It wasn't until the doctor passed away in December 2012 that his family truly discovered what an extensive collection he had accumulated. Items were packed into the basement, as well as the home's double garage, a storage area above the garage and an outbuilding built on the property to help hold the overflow.

Civil War amputation kits, doctor's office furnishings from the 1800s and an assortment of exam tables from the 19th and 20th centuries shared space with rare medical journals, anatomical charts and even a real human skeleton.

"My brother was quite a character," says Don Campbell of Blue Ridge, Ga.

THE COLLECTOR

William Campbell was a general practitioner in the Copperhill/Ducktown area of Polk County, where he grew up in a family of six children, according to LaGraff.

In 1977, the doctor moved with wife Reba and son Martin to Chattanooga, where he became a staff physician for TVA until his retirement in 1994.

"Being a doctor was all he ever thought about doing," his brother says. "He had his appendix removed by a cousin, who was a doctor, when he was 9 years old and he kept it. But he really got hooked (on collecting) when he was 10 years old and had a real skeleton given to him.

■ **Entries provided**:
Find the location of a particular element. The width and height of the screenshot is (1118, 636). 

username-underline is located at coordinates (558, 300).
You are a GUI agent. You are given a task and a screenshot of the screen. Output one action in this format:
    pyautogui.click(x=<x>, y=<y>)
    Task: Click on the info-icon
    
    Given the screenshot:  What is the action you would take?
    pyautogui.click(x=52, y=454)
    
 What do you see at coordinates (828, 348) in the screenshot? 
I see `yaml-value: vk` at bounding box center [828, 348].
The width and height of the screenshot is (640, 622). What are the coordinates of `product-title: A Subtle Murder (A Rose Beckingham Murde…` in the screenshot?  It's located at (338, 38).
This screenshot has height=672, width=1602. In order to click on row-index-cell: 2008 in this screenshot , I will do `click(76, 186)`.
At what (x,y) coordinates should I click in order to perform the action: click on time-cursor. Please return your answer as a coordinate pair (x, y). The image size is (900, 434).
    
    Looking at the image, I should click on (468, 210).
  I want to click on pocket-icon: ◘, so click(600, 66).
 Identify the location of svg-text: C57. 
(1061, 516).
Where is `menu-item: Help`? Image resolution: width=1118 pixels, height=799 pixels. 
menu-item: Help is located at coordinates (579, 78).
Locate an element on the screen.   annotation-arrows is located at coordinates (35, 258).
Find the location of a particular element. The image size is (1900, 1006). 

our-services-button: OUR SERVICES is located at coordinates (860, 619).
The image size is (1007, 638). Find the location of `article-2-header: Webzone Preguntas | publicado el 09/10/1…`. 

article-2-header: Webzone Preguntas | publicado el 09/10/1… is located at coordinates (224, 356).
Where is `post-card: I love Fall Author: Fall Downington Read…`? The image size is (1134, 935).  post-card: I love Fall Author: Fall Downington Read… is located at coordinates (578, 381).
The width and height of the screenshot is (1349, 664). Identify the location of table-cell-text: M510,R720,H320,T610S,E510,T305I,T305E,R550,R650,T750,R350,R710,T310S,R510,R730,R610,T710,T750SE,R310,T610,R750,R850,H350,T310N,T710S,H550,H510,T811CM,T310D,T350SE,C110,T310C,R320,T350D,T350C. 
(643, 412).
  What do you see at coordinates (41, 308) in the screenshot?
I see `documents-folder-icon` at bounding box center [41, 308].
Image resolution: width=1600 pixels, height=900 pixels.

■ **Exercise instructions**:
**a)** For each statement, say whether it agrees with the text about the doctor's collection, and quote the words from the text that decide it: (i) The doctor died in December 2012. (ii) He worked as a TVA staff physician until he retired in 1994. (iii) His appendix was removed by his brother.
**b)** Please rewrite the paragraph of the text about the doctor's collection that begins "It wasn't until the doctor passed away" as a short list, keeping its main facts.
The items have nothing to do with the text about the doctor's collection.

■ **Solutions per task**:
**a)**
(i) Yes: "It wasn't until the doctor passed away in December 2012"
(ii) Yes: "where he became a staff physician for TVA until his retirement in 1994."
(iii) No: "He had his appendix removed by a cousin, who was a doctor, when he was 9 years old"

**b)**
- The family learned how large the doctor's collection was only after he died in December 2012.
- Items filled the basement.
- Items filled the double garage.
- Items filled a storage area above the garage.
- Items filled an outbuilding built on the property to hold the overflow.